Elissa Maurer, Navistar’s manager-- External Communications, told FleetOwner that while this latest development in the OEM’s turnaround effort is “focused on our manufacturing strategy and the consolidation of our mid-range engines at Melrose,” the company “will share information on our engine-platform strategy in the weeks ahead.

“This is the latest step in our ROIC (Return on Invested Capital) and turnaround actions,” Maurer pointed out.

“We will continue to look through the ROIC lens and other actions [taken] during the last 18 months [that] include exiting our truck and engine joint ventures with Mahindra in India; selling our Workhorse, Monaco RV and Bison Coach businesses; reducing our FY2013 structural costs by $330 million, and reducing material costs,” she also advised.

Navistar’s Allen also remarked that consolidating mid-range engine production was “a difficult decision because of its impact on the many great people who’ve been part of our company. We understand that these decisions have an impact on our employees and the community and we will treat our people with dignity and respect throughout this process.”

In its last earnings report, released in December, Navistar reported a net loss of $154 million (or $1.91 per diluted share) for the fourth quarter of 2013. By comparison, for Q4 2012, the holding company recorded a net loss of $2.8 billion (or $40.13 per diluted share).

As for the full 2013 fiscal year, Lisle, Navistar said its net loss was $898 million (or $11.17 per diluted share) vs. the net loss of $3 billion (or $43.56 per diluted share) it recorded for fiscal year 2012.

Navistar’s Q4 2013 revenues came in at $2.8 billion— down from $3.2 billion for the same period a year ago. Per the OEM, that drop reflected “lower sales across all business segments, primarily due to weaker industry conditions and lower market share during the company's emissions strategy transition.”

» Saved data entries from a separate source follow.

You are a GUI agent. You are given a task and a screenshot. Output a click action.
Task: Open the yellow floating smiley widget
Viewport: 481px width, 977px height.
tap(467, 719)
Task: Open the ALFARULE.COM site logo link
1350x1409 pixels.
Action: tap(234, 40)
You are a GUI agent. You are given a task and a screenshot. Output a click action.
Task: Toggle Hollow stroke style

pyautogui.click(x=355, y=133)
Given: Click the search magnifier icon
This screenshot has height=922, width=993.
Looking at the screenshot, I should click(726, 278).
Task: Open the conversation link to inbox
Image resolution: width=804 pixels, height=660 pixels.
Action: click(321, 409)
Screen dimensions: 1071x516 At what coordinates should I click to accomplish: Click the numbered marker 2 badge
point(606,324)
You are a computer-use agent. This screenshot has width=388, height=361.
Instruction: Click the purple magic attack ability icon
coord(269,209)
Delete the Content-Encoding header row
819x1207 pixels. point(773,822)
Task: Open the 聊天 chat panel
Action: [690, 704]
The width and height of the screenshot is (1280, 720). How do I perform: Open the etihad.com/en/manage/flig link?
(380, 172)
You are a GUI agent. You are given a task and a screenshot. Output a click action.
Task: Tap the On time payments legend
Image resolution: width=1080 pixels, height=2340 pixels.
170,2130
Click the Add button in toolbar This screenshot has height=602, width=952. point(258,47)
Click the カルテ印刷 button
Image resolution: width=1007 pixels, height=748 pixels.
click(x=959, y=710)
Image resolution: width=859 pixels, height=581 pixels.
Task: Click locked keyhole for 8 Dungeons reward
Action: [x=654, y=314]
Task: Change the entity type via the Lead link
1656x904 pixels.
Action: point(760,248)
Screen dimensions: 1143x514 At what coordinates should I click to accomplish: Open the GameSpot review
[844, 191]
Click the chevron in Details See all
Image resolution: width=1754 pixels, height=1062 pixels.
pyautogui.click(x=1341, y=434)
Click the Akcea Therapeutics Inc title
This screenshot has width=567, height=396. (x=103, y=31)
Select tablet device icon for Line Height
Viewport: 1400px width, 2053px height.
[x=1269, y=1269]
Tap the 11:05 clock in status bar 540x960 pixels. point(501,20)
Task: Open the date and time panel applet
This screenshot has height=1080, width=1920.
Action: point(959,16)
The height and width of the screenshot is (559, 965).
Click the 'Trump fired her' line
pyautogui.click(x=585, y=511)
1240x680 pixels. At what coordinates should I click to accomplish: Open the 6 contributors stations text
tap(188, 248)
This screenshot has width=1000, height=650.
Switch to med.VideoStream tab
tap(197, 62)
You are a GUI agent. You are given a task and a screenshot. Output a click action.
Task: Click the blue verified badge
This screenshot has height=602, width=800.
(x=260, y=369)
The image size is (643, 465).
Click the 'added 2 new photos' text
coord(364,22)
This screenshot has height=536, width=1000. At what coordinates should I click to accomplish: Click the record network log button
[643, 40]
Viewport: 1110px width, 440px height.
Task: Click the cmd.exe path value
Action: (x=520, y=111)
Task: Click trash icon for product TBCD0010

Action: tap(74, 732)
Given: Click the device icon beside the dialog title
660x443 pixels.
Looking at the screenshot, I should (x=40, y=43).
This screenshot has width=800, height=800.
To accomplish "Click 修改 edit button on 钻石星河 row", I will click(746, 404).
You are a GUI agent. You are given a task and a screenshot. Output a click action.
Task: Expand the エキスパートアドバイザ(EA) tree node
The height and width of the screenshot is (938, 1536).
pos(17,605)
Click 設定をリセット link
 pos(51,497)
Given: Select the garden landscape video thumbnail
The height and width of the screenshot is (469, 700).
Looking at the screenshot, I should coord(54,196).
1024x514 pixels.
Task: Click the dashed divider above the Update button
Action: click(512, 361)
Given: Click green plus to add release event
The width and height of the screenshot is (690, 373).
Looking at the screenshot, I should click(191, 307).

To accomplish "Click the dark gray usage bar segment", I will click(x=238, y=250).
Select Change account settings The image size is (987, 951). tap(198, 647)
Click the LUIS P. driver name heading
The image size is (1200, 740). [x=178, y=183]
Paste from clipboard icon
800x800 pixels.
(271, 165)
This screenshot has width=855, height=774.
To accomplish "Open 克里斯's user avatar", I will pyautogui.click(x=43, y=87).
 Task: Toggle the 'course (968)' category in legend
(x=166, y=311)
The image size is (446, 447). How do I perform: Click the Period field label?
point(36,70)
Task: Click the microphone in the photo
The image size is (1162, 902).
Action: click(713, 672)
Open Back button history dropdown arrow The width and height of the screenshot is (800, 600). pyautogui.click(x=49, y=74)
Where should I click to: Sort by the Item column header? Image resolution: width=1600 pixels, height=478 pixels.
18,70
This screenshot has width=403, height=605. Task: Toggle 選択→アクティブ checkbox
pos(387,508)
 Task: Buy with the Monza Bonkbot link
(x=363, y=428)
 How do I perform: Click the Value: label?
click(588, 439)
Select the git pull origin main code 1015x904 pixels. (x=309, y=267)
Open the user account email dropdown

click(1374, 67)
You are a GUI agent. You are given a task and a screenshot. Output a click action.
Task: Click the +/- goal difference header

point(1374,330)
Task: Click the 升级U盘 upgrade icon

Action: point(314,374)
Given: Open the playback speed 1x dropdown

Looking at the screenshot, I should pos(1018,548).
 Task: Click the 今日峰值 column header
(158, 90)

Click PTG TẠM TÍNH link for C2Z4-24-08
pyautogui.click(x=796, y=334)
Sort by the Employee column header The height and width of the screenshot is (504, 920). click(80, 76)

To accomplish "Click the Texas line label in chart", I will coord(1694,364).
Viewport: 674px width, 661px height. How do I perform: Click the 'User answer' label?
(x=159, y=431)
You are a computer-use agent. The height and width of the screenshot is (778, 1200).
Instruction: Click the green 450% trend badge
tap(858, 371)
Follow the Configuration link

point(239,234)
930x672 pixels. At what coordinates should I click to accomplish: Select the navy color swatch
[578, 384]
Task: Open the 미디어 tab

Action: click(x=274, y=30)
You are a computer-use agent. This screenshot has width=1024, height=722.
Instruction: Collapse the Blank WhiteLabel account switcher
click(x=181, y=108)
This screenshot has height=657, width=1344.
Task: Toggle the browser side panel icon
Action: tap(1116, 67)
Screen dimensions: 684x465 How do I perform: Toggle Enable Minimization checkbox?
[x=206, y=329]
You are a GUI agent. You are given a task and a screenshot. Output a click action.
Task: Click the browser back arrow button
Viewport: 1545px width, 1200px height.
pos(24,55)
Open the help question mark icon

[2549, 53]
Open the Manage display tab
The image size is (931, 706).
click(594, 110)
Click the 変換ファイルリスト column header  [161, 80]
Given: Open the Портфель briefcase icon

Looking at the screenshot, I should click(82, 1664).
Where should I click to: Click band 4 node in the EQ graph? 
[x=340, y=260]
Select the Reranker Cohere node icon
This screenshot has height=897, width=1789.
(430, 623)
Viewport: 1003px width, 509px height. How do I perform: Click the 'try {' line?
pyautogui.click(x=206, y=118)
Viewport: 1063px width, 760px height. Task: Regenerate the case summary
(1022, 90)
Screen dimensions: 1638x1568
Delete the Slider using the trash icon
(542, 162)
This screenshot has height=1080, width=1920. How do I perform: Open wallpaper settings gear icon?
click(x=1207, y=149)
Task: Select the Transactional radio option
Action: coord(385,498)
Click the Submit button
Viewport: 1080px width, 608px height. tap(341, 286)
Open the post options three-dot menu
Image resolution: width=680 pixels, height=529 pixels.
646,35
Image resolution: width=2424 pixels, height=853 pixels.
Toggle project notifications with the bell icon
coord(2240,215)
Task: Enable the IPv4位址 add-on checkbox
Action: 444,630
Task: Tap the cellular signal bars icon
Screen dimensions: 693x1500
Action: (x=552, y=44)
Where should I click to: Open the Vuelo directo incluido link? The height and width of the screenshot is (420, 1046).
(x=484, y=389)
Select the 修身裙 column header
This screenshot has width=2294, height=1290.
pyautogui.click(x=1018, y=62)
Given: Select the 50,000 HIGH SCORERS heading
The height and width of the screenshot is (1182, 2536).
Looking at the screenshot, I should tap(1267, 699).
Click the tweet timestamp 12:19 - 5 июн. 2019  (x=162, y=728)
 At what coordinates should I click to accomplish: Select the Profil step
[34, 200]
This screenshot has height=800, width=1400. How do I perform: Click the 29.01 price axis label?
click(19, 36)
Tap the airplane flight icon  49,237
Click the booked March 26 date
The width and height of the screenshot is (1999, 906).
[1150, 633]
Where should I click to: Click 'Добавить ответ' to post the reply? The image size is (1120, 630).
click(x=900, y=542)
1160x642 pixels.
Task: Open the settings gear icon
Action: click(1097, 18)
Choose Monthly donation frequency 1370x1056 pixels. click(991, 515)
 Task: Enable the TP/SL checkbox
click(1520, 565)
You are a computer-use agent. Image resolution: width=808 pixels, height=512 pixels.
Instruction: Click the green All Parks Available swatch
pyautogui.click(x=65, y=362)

More recently, two of Navistar’s International truck models were named “Truck of the Year” for 2014 in their respective categories by the American Truck Dealers (ATD).

The ProStar with Cummins ISX15 garnered ATD’s Commercial Truck of the Year honors in the heavy-duty (Class 8) while the TerraStar 4x4 took top honors in the medium-duty (Class 3-7) category.

The winners, announced during the ATD Convention & Expo, were selected by a panel of journalists who judged the trucks on such criteria as innovation, design, safety, and driver satisfaction.

This update includes comments provided to FleetOwner by Elissa Maurer, Navistar’s manager-- External Communications.